═════ Données de l'exercice

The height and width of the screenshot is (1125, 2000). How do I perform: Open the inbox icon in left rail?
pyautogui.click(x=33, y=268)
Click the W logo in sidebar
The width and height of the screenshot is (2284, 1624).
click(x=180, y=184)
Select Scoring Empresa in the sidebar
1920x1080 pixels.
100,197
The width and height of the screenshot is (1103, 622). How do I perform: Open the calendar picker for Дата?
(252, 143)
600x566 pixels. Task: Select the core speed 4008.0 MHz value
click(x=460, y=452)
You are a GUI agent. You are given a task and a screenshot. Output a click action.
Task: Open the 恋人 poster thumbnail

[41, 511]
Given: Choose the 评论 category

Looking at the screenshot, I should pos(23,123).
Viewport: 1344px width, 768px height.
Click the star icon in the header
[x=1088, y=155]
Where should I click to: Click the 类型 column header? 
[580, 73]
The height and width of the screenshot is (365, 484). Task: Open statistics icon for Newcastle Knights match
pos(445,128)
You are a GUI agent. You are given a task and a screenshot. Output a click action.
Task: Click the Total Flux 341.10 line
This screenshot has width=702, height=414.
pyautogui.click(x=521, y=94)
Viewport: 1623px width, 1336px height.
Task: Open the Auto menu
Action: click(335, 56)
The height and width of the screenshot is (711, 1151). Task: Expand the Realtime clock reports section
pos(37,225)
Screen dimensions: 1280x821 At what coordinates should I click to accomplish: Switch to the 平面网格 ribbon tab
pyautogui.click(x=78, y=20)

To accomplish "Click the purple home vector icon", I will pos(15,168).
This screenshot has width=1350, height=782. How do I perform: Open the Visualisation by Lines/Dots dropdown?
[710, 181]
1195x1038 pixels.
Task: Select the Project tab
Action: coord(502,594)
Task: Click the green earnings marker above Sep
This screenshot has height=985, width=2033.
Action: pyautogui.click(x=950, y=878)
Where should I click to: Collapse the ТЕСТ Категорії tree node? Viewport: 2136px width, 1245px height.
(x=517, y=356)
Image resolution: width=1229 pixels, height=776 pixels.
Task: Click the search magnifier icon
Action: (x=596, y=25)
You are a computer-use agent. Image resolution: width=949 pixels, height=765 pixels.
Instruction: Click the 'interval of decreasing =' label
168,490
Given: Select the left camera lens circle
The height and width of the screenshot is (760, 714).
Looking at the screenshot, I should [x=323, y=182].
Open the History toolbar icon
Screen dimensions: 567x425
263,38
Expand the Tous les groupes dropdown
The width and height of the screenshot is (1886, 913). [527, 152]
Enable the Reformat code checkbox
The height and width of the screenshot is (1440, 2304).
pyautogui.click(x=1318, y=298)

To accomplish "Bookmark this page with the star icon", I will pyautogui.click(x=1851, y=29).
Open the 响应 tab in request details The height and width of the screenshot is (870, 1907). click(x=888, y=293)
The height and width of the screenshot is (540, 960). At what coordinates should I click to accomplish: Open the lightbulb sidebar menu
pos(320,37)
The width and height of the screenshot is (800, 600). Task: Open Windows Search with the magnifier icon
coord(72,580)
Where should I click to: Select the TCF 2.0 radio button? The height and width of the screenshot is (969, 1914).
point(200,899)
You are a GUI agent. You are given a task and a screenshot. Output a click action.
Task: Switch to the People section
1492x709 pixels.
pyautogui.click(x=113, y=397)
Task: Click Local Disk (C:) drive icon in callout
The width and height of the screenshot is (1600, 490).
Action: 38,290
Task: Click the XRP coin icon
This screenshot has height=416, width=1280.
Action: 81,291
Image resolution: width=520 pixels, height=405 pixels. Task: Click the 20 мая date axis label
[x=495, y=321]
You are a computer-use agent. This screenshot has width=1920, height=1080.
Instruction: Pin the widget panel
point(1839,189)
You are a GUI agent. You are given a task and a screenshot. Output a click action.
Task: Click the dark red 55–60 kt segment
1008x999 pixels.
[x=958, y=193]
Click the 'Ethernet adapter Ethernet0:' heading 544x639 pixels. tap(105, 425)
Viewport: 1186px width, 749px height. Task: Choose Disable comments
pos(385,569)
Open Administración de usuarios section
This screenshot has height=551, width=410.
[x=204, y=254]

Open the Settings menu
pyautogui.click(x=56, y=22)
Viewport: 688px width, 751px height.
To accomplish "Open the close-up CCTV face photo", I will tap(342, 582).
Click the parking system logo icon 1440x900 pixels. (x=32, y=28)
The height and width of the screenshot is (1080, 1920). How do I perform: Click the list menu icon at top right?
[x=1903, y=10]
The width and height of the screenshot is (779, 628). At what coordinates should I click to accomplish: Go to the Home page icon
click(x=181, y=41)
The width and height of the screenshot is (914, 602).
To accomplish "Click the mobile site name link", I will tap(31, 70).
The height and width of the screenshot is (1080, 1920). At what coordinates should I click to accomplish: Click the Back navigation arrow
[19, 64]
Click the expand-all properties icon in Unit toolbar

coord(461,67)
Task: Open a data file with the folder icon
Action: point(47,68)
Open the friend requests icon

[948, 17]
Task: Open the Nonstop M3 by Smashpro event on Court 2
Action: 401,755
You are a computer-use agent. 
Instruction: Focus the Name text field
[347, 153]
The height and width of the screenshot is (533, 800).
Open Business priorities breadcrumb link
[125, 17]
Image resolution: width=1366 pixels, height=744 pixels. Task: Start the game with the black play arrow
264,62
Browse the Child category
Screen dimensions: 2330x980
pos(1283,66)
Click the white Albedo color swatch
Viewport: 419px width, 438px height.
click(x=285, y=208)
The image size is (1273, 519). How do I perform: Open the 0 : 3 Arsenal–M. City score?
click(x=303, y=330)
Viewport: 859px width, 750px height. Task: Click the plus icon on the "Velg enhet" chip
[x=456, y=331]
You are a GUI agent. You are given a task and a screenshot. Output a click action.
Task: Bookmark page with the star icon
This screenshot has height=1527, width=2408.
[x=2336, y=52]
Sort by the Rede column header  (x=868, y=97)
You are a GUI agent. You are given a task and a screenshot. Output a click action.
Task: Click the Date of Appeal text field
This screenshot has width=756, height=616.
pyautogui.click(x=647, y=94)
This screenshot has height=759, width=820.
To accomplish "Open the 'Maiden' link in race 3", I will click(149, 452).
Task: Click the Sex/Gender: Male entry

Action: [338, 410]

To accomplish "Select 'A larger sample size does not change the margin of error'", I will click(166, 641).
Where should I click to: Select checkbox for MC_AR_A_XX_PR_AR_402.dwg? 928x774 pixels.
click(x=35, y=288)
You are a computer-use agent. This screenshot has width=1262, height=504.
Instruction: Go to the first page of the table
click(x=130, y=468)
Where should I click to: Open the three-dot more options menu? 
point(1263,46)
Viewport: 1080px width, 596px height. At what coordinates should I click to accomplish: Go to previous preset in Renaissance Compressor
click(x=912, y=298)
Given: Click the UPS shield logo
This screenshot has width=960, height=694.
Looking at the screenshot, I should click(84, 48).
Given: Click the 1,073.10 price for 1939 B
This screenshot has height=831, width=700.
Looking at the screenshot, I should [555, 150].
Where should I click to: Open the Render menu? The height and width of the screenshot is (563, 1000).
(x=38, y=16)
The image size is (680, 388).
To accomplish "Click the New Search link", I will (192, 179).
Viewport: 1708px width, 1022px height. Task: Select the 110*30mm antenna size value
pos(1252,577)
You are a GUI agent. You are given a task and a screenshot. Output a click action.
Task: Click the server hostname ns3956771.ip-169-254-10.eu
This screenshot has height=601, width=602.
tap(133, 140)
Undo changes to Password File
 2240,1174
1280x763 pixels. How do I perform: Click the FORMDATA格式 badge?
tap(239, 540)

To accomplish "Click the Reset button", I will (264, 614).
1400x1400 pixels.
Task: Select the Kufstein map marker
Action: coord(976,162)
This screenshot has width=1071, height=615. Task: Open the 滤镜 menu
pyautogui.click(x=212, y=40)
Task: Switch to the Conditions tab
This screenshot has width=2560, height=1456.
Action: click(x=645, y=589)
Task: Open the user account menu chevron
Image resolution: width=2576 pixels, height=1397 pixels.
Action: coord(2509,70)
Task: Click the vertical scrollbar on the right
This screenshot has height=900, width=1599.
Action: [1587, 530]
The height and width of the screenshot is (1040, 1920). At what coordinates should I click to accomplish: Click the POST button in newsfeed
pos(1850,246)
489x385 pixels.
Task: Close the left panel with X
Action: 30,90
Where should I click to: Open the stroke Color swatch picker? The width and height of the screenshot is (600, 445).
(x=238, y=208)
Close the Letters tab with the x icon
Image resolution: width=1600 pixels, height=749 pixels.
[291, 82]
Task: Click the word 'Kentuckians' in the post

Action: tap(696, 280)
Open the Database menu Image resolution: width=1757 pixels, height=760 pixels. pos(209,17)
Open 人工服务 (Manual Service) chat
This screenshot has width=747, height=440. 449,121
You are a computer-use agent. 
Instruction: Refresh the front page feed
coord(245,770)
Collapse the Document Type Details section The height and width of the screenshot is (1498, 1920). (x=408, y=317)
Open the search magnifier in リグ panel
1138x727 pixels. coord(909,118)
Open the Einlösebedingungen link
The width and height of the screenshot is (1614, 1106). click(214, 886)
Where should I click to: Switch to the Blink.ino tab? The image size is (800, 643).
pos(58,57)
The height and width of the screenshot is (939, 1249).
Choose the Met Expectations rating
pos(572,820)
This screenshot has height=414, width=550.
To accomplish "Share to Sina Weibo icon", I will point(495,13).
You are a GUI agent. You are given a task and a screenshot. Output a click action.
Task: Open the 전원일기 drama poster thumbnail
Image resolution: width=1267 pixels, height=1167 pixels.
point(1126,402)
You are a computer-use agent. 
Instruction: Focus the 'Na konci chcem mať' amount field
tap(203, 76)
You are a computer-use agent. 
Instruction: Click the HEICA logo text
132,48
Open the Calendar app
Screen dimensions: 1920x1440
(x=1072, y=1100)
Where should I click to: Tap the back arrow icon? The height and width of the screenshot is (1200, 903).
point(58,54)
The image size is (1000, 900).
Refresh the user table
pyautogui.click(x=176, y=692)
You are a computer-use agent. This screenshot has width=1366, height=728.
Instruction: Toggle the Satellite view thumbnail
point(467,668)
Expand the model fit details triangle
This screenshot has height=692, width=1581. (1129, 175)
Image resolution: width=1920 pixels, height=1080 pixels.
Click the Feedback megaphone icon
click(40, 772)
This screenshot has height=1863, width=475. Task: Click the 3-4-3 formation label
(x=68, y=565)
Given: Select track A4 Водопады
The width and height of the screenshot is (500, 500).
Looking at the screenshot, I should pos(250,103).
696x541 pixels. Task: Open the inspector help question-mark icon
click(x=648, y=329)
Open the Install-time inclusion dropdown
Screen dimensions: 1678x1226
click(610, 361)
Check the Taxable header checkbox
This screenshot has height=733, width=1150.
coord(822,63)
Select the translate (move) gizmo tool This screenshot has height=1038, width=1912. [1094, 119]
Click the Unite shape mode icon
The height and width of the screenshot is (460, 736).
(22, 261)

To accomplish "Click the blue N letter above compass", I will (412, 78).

══════════

Énoncé ::
Reproduisez à l'identique les lignes des données ci-dessus, en commençant par la ligne qui contient « The width and height of the screenshot is (914, 602). » et en continuant jusqu'à la ligne qui contient « [x=456, y=331] ». Ces deux lignes sont incluses.

Réponse rédigée ::
The width and height of the screenshot is (914, 602).
To accomplish "Click the mobile site name link", I will tap(31, 70).
The height and width of the screenshot is (1080, 1920). At what coordinates should I click to accomplish: Click the Back navigation arrow
[19, 64]
Click the expand-all properties icon in Unit toolbar

coord(461,67)
Task: Open a data file with the folder icon
Action: point(47,68)
Open the friend requests icon

[948, 17]
Task: Open the Nonstop M3 by Smashpro event on Court 2
Action: 401,755
You are a computer-use agent. 
Instruction: Focus the Name text field
[347, 153]
The height and width of the screenshot is (533, 800).
Open Business priorities breadcrumb link
[125, 17]
Image resolution: width=1366 pixels, height=744 pixels. Task: Start the game with the black play arrow
264,62
Browse the Child category
Screen dimensions: 2330x980
pos(1283,66)
Click the white Albedo color swatch
Viewport: 419px width, 438px height.
click(x=285, y=208)
The image size is (1273, 519). How do I perform: Open the 0 : 3 Arsenal–M. City score?
click(x=303, y=330)
Viewport: 859px width, 750px height. Task: Click the plus icon on the "Velg enhet" chip
[x=456, y=331]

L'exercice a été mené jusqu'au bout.